(Document passage)
%%
I toyed with the idea of an April Fool’s column on April 5 — how’s that for a prank? — and came up with a few outlandish items to include. Discretion being valorous, I figured I’ll wait till my boss gets back before trying to push boundaries.

Besides, during Tuesday’s Chico City Council meeting, Addison Winslow provided a more timely bit of column fodder.

I wonder how many people checked the date when City Clerk Debbie Presson announced Winslow as the last speaker in the public comment period previously known as Business from the Floor. It was April 2, not April 1, when Winslow left his seat and addressed his councilmates from the lectern.

“Council,” he began, “I’m here today because you elected not to have reports from the dais. Mayor, what’s up?”

The nod to Andrew Coolidge acknowledged the mayor’s push, rebuffed by others, to allow each councilor to make a monthly report on issues related to their district or relay deliberations from committees on which they serve.

Winslow spoke about the pursuit of passenger rail service and “energy independence” — i.e., community choice aggregation for electricity — for Chico before revisiting the point in his preface.

“This year, for the first year, we’ve become the best-paid city council that the city of Chico has ever had,” he noted, referencing a state-initiated bump in stipends from $600 to $1,900 a month. “So how is it that now is not the right time to be receiving reports from city council?

“I feel if you’re not active in your community and transparent, if you never have any reports to give, then you should not be making land-use decisions” — a gentle jab at Tom van Overbeek, who previously responded to the pay raise by declaring that any councilor who relies on their stipend shouldn’t be in decision-making position on land use.
%%
(Source material)
%%
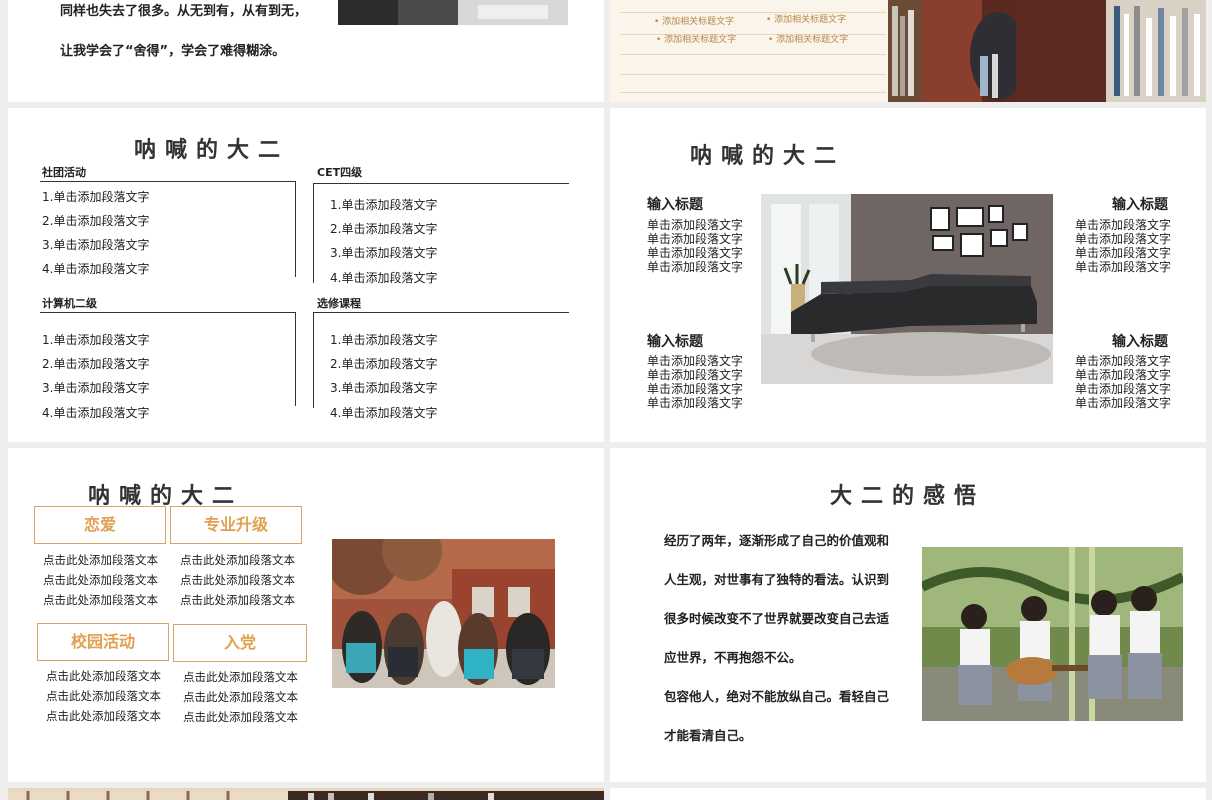 The image size is (1212, 800). Describe the element at coordinates (733, 658) in the screenshot. I see `slide6-line-4: 应世界，不再抱怨不公。` at that location.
%%
(Problems and tasks)
1) Decide whether each statement agrees with the Chico City Council column, answering yes or no and quoting the deciding words: (a) Winslow addressed the council from the lectern on April 1. (b) The state-initiated change raised council stipends from $600 to $1,900 a month. (c) The council accepted the mayor's push for monthly reports from each councilor.
2) From the Chico City Council column, extract the passage starting at "I wonder how" and ending at "from the lectern.".

(Exercise solutions)
1)
(a) No: "It was April 2, not April 1, when Winslow left his seat and addressed his councilmates from the lectern."
(b) Yes: "a state-initiated bump in stipends from $600 to $1,900 a month"
(c) No: "the mayor’s push, rebuffed by others, to allow each councilor to make a monthly report"

2)
I wonder how many people checked the date when City Clerk Debbie Presson announced Winslow as the last speaker in the public comment period previously known as Business from the Floor. It was April 2, not April 1, when Winslow left his seat and addressed his councilmates from the lectern.